Erik J. Sontheimer, PhD, professor in the RNA Therapeutics Institute at UMass Medical School, and Alan Davidson, PhD, professor of molecular genetics, and Karen Maxwell, PhD, assistant professor of biochemistry, at the University of Toronto, identified three naturally-occurring proteins that inhibit the Cas9 enzyme. These proteins, known as anti-CRISPRs, have the ability to block DNA cleavage by the Cas9 nuclease.
“CRISPR/Cas9 is a good thing because it introduces specific chromosome breaks that can be exploited to create genome edits, but because chromosome breakage can be hazardous, it is possible to have too much of a good thing, or to have it go on for too long,” Dr. Sontheimer said. “There is a current shortage of reliable ways to turn off Cas9 once it has already been delivered to a cell. If you can trip an off-switch after the correct editing is done, then the problem is relieved. We report the first known natural inhibitors of Cas9 activity.”

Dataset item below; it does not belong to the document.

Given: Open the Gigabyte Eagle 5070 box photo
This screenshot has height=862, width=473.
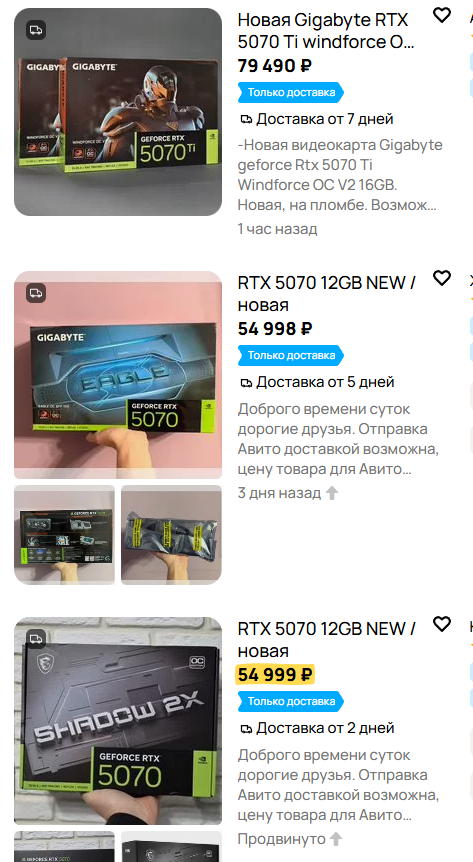Looking at the screenshot, I should pyautogui.click(x=118, y=375).
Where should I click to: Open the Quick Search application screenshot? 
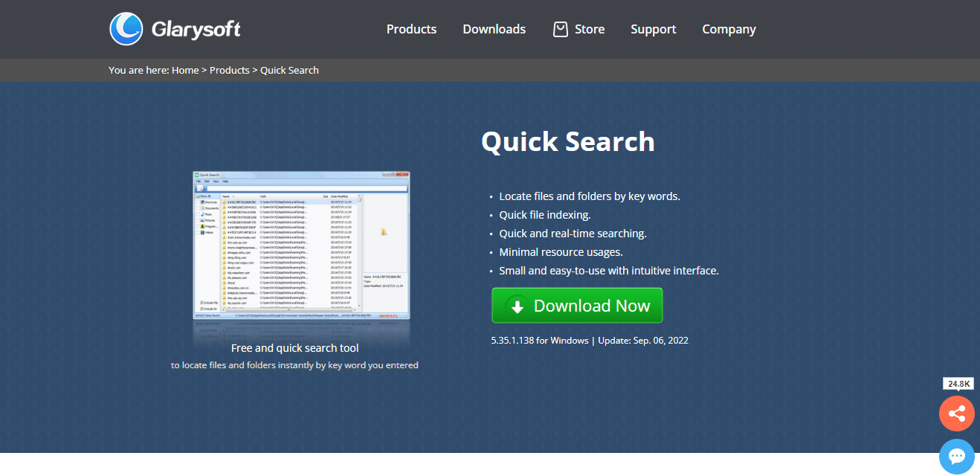pyautogui.click(x=301, y=245)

“CRISPR is very powerful, but we have to be able to turn it off,” Dr. Davidson said. “This is a very fundamental addition to the toolbox, which should give researchers more confidence to use gene editing.”

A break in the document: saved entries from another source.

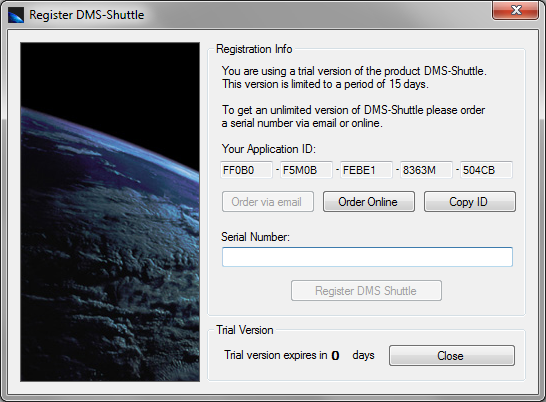Click the Close button in Trial Version
The height and width of the screenshot is (402, 546).
pyautogui.click(x=452, y=356)
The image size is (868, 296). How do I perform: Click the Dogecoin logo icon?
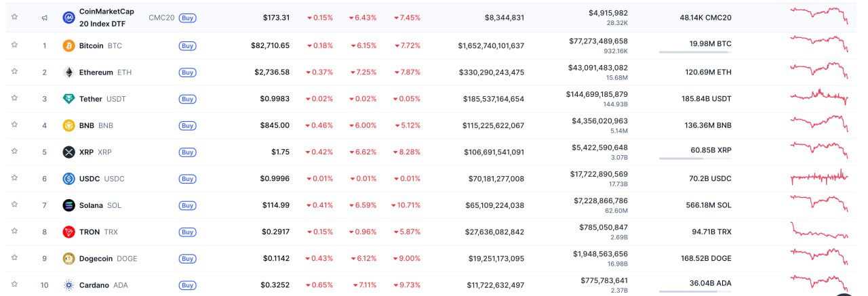[x=68, y=258]
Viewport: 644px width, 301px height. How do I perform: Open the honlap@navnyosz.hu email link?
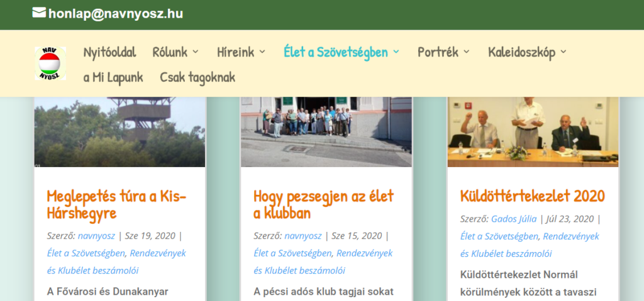point(116,13)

The CRISPR/Cas9 system is an adaptive immune system used by bacteria to defend itself against foreign genetic material. It consists of two components: a molecular scalpel (Cas9) that cuts DNA efficiently but is muzzled in its native state, and an RNA guide complex that unlocks the scalpel when a matching genetic sequence, defining the exact spot to cut, is found. These RNA guides are produced from “clustered regularly interspaced short palindromic repeats” or CRISPR arrays, which contain remnants of the genomes of past viral infections. By arming the Cas9 nuclease to target and inactivate these viruses, the CRISPR/Cas9 system provides an adaptive immune defense for the bacterial cells.

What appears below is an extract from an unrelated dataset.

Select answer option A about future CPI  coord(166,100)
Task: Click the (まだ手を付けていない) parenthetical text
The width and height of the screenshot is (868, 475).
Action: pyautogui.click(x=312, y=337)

Scientists can reprogram the CRISPR/Cas9 system with artificial guide RNAs to cleave sequences within mammalian genomes and enable the precise insertion of new fragments of genetic information into cells. A simple and efficient way of editing the genome, CRISPR/Cas9 is changing biomedical research by making it far easier to inactivate or edit genes in a cell line for study. It also simplifies creation of animal disease models that can be used to study human ailments. Work that used to take months or years to perform can now be done in weeks.
Despite the power of the CRISPR/Cas9 system, it isn’t exact. There are times when the RNA guide used to maneuver the cleaving enzyme into the right position within the genome also targets the enzyme to other sequences that are similar but not identical. These mismatched sites, which can occur as many as 100 times across the 6 billion nucleotides that make up the human genome, can sometimes also be cleaved, causing unintended damage.
In many CRISPR/Cas9 applications—including those under therapeutic development—there is a specific cell type, tissue or organ that is being targeted for editing, since that is where the disease manifests itself, or where the therapeutic benefit can be realized.
“CRISPR/Cas9 might go to the intended cells in these cases, but it will also likely go to other ancillary cells, tissues or organs as well. Cas9 activity in these ancillary cells, tissues or organs is at best useless and at worst a safety risk,” Sontheimer said. “But if you could build an off-switch that keeps Cas9 inactive everywhere except the intended target tissue, then the tissue specificity will be improved.”
The new paper not only identifies that “off-switch,” Sontheimer said, but it shows that Cas9 inhibitors exist naturally and can be identified and exploited.
“There are many different forms of Cas9 that are produced by different bacteria, and the different Cas9s can each have different useful properties in genome editing,” he said. “So there are already several Cas9s in the toolbox, with many more to come. We’ve now proven that such inhibitors are out there in the natural world and we’ve provided one possible strategy to find them.”